--- SOURCE DATA ---
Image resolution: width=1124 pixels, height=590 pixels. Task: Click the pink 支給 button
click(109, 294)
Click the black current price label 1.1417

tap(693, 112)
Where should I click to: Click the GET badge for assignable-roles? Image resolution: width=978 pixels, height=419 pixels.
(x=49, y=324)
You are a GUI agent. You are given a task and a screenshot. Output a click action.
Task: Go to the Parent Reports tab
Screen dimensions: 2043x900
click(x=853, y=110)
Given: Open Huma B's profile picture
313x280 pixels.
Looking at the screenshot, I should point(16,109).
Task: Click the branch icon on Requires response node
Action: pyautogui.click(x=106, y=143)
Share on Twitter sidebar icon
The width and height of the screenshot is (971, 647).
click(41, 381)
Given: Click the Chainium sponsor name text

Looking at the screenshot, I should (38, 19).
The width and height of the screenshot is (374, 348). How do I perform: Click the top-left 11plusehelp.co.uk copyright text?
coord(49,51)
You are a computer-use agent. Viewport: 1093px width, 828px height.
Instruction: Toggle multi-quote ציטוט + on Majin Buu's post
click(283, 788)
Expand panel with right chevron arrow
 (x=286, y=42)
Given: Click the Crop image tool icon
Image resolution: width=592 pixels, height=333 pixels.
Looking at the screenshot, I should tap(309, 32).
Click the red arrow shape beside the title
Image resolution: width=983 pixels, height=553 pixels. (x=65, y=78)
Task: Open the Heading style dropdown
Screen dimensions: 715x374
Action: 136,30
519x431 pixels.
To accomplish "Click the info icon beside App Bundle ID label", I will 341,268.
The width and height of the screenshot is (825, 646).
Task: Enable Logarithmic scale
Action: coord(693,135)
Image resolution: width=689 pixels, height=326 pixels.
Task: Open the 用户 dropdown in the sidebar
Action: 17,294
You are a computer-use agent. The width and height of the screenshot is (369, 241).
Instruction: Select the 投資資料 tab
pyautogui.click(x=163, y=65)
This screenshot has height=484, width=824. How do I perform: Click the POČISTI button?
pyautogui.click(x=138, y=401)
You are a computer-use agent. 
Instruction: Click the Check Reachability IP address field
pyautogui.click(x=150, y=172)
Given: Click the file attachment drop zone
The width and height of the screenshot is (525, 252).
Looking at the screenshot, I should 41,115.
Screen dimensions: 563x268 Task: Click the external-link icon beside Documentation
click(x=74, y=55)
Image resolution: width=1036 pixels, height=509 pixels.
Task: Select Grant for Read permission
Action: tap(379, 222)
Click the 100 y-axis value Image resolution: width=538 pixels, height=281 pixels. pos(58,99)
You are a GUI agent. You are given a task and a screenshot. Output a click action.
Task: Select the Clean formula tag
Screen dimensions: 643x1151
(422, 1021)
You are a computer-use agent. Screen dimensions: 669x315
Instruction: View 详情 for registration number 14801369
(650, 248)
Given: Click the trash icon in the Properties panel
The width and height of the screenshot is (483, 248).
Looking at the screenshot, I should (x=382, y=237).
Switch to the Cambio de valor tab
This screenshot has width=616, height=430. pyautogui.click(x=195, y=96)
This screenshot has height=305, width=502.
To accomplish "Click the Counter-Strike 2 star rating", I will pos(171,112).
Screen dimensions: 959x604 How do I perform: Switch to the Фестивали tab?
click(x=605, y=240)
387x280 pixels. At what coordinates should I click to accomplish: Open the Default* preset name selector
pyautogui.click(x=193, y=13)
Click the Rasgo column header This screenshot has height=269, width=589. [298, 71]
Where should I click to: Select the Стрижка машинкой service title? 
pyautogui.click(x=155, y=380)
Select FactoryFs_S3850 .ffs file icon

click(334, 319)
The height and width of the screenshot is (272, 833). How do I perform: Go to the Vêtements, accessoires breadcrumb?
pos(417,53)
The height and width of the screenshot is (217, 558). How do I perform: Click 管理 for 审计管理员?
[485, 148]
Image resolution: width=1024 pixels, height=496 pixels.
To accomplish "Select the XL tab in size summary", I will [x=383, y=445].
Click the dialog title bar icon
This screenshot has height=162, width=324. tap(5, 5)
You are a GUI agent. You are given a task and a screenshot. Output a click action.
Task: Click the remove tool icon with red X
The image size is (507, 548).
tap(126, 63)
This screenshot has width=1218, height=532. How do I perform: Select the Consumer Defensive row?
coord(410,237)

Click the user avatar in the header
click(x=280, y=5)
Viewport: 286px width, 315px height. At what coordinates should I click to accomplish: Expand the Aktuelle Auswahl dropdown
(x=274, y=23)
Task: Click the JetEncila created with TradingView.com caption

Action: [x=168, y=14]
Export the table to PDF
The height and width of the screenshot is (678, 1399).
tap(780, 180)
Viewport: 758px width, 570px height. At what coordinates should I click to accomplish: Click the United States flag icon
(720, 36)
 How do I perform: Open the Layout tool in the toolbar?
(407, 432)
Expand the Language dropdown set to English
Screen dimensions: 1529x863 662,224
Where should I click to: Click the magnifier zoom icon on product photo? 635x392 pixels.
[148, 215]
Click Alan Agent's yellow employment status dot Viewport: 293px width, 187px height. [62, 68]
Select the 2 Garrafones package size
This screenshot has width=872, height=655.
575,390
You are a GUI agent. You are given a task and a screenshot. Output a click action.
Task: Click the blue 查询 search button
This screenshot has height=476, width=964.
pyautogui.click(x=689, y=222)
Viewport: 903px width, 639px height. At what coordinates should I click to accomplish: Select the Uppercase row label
---
TASK INSTRUCTIONS:
Please give the count of lines above with "computer", nothing else.

EXERCISE ANSWER:
4